Prediction sites update constantly, and I will be updating this list as I find more prediction sites, so check back again closer to election day.

Sunday, April 03, 2011

Who is the target audience of coalition scaremongering anyway?

Apart from the fact that coalitions are perfectly normal and constitutional in our form of government and scaremongering about the possibility of a coalition shows ignorance of how our system of government works and insults the electorate's intelligence, and apart from the fact that they're talking about coalitions instead of policy, leading me to wonder if there's a dearth of policy, the weird thing about all this coalition scaremongering on the part of the Conservative Party is that I can't imagine why it would lead to any additional Conservative votes.
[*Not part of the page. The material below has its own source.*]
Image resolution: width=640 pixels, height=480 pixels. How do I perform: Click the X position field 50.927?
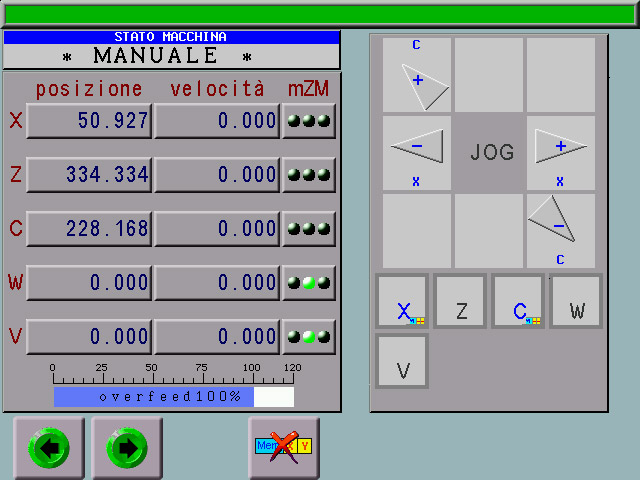coord(89,121)
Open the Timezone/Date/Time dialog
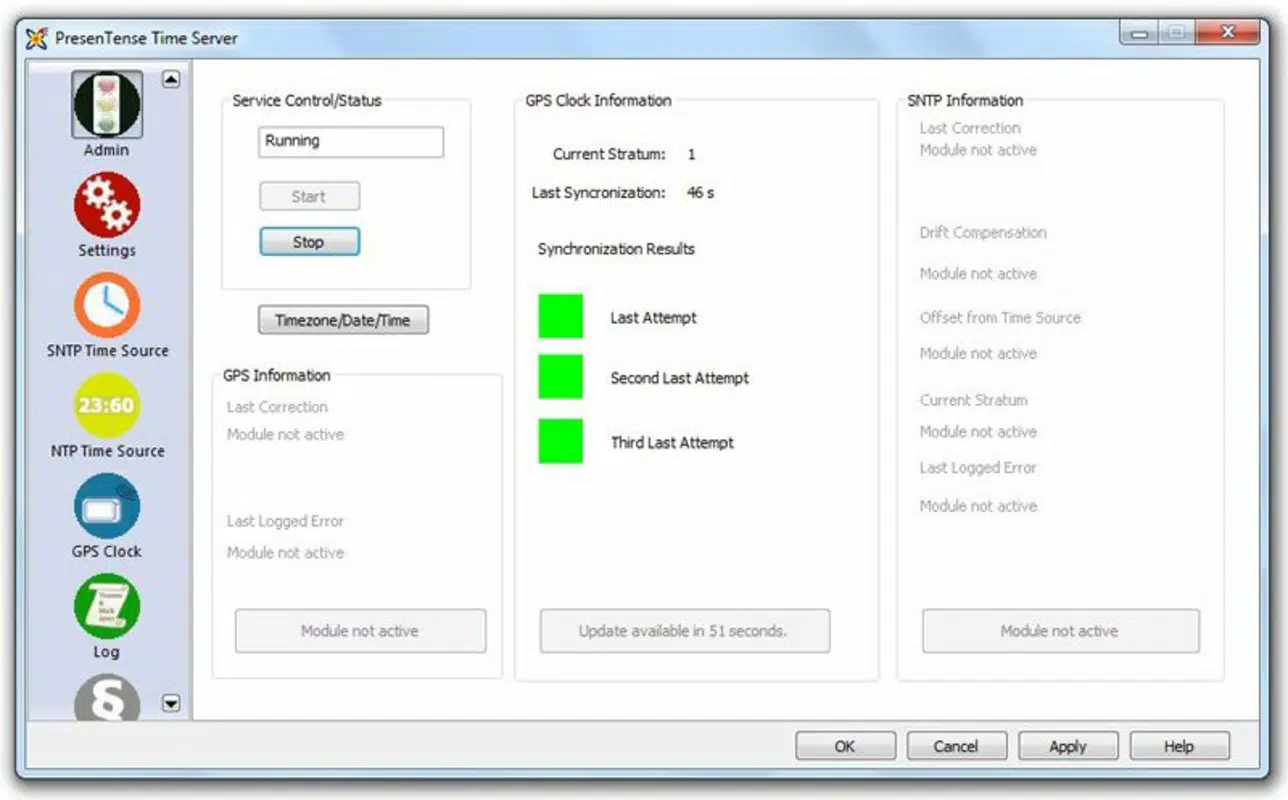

Because the scaremongering focuses on the possibility of coalition of Liberal, NDP, and Bloc following a minority Conservative win, I'm going to focus on that model in this post.

If your politics align most closely with the Conservative Party's, you're going to vote Conservative anyway. No impact.

If your politics align most closely with the Liberal Party's, you might prefer for there not to be a coalition because you'd rather have a purely Liberal government. However, if the Liberal party wins the election and forms a government, they wouldn't need a formal coalition because they'd already be in government. However, if the Conservatives win, you'd rather have a coalition than not because then (assuming seat ratios follow historical patterns) you'd have a Liberal-led coalition government. So either way it would be best for you to work towards getting Liberal votes. Any Conservative votes would make it less possible for your party to get its policies implemented.

If your politics align most closely with either the NDP or the Bloc, and assuming based on current polls and historical outcomes that you're not going to form a government, a coalition would give your party more power, so it would be a good thing. Insofar as a potential coalition might affect your vote, you might choose to cast an Anything-But-Conservative strategic vote if you live in a tight riding so as to prevent a Conservative majority and thus make a coalition more possible. But nothing would be gained by voting Conservative.

So who's the target audience of all this? Who would be likely to vote Conservative because of the prospect of a coalition who isn't doing so already?

Things They Should Study: income range for which additional tax credits would actually make a difference

All this election talk of tax credits makes me wonder how many people they're actually useful for.

People at the low end of the income scale hardly pay any tax anyway, and most of what they do pay gets refunded, so they wouldn't achieve any additional savings with additional tax credits.

But the more money you have, the more the savings from a tax credit become negligible. For example, I currently don't feel the tax credit I get for my TTC Metropass. If it disappeared, I wouldn't notice. However, I still feel my RRSPs. Someone who makes ten times what I make might not feel their RRSPs either.

Tax credits whose goal is to modify behaviour (fitness, home renovation) tend to apply for things that require a certain amount of disposable income. If your budget is so tight that you just can't find room for a kickboxing class or a new kitchen, you aren't going to be able to benefit from these.

And, of course, the more tax credits you already have, the less impact any additional tax credits will have. When I was in university, my tuition deduction and educational tax credits were huge (relative to my income at the time - now they'd be nothing more than a nice little bonus). But because of this, any additional credits would have been useless to me. I was already paying no taxes and getting money back, there was nothing left to deduct!

So someone should do research: for what segment of the population are tax credits useful, and for what segment are they useless? How big do they have to be? How many people have room for those kinds of expenditures in their budgets?